The derivatives agent may also include a forced closeout as an additional term a contract Appointing Derivatives Brokerage or its trading regulation, that is when the Client’s balance in its margin account drops to the forced closeout point, the derivatives agent will call the Client to deposit additional margin during trading hours. If the Client does not provide the required margin within the time set out in the agreement or the regulation. The derivative agent is entitled to close out the Client’s position, and the Client will be liable for any resulting loss from such closeout.
Client who maintains a position in derivatives, whether for their own account or through third party, in excess of the amount determined by the Derivatives Exchange and are unable to offset such excessive position as informed by their derivatives agents will be exposed to the similar foregoing risk.
3.8 Risk Associated with Failure to Offset Position
Should the client be unable to offset its derivatives position before the settlement date due to unfavourable market conditions, e.g. illiquidity, trading halt in the market, and etc. the Client may sustain a loss due to its outstanding position in derivatives contracts at settlement date.
3.9 Risk Associated with Failure to Execute Stop Loss Order
A derivatives agent may not be able to execute some types of orders, such as, “stop-loss” order, placed by the Client to limit his/her losses, since market conditions at the time the order is placed may make it impossible to match such orders.
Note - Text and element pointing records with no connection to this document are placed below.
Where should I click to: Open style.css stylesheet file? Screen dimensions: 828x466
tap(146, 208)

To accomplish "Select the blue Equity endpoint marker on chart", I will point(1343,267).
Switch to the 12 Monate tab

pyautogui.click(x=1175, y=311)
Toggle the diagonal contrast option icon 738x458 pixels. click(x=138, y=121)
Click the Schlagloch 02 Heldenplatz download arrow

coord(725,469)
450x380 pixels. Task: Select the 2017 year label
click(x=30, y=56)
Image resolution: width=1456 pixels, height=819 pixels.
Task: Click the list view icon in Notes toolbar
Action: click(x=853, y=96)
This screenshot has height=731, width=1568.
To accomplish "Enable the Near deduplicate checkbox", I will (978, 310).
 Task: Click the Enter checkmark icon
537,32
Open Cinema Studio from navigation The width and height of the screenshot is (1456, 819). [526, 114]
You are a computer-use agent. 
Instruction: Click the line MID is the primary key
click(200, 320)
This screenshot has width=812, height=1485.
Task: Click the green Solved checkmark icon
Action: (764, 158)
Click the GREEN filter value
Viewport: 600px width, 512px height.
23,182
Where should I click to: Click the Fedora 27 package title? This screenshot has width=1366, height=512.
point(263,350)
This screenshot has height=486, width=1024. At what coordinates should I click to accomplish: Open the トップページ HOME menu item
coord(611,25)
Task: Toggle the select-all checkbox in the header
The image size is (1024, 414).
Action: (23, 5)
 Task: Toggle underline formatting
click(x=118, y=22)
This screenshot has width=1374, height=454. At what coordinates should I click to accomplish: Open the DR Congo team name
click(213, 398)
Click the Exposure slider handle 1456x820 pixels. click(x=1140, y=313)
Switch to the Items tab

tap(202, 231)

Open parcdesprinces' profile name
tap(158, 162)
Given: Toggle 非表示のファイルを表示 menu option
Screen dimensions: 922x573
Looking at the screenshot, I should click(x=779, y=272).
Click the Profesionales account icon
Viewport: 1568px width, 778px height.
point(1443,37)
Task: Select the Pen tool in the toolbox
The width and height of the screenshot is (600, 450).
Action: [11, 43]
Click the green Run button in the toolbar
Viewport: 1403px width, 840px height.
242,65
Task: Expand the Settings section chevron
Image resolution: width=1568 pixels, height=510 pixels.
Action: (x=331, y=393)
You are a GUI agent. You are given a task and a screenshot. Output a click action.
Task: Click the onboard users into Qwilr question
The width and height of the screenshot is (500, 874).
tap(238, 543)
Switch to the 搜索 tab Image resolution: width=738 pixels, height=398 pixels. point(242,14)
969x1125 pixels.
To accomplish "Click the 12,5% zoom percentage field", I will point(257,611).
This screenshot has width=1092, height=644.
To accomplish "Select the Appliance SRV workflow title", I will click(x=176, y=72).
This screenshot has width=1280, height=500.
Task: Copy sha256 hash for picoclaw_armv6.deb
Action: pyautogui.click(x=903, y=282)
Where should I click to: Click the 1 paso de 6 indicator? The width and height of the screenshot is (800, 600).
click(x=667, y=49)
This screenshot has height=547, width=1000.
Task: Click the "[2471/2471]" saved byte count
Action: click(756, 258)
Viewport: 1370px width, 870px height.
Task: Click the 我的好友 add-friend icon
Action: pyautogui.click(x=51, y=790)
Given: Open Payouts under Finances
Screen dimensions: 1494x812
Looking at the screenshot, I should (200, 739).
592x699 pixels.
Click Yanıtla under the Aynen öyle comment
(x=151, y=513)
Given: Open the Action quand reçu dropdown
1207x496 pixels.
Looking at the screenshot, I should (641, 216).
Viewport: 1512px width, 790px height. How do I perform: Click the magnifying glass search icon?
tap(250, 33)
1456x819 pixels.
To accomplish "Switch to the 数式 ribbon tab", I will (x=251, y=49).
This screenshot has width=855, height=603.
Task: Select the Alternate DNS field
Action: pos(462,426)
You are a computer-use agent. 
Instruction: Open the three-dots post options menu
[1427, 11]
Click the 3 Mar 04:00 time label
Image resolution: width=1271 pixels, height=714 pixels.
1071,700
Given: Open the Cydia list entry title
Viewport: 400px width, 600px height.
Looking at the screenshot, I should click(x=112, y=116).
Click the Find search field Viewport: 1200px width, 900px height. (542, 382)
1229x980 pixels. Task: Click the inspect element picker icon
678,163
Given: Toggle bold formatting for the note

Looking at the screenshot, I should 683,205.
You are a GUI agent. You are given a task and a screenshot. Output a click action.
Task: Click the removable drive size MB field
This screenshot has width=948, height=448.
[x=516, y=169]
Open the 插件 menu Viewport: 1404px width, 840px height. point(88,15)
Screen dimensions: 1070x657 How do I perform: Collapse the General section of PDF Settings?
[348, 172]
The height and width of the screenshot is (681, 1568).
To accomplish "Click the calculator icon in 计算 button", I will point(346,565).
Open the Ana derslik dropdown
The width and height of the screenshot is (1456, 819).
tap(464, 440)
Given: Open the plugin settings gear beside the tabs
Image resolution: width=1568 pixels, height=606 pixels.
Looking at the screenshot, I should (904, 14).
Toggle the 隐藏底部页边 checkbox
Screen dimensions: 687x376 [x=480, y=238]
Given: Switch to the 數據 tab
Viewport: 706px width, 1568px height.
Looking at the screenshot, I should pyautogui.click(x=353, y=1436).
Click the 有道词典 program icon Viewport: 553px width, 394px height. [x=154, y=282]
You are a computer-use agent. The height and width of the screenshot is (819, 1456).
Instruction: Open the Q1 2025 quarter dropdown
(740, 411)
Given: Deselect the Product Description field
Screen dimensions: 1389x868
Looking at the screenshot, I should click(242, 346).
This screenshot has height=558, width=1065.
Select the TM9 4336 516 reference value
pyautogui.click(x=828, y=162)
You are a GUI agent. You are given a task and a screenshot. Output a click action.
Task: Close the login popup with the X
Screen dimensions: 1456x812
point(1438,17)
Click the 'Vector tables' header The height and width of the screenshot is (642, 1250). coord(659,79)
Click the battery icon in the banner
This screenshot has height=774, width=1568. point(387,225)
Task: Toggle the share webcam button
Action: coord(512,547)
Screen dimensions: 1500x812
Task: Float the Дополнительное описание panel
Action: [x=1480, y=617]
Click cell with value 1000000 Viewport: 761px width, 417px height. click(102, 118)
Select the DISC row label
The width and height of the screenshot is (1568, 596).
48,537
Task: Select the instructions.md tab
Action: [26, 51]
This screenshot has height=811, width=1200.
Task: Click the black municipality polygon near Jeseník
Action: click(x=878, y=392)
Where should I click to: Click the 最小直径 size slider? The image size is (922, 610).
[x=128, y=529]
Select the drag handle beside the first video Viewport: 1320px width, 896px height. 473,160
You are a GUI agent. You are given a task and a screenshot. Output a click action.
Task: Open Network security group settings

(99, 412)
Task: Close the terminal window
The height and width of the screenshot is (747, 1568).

3.10 Risk from Position Restriction or Prohibition
The Derivatives Exchange, the Clearing House or the Office of Securities and Exchange Commission may order derivatives agents to restrict or prohibit a client from acquiring further position, to close its trading account or to liquidate his/her position if the client’s derivatives transactions have or may have affected the integrity of derivatives trading in the Derivatives Exchange, or have or may have caused the price of derivatives traded in the Derivatives Exchange to be inconsistent with the normal market condition, or are inappropriate or may violate the law governing derivatives; or if the client fails, upon request of the Derivatives Exchange, the Clearing House or the office of Securities and Exchange Commission, to inform or provide information, or gives false or misleading explanation or information to its derivatives agent, the Derivatives Exchange, the Clearing House or the Office of Securities and Exchange Commission.
The Office of Securities and Exchange Commission may also order the Derivatives Exchange or the Clearing House to suspend trading or restrict or liquidate position of client where it is necessary to maintain the stability of the financial and economic system of the country, or to maintain the stability of the trading and settlement system of the derivatives market.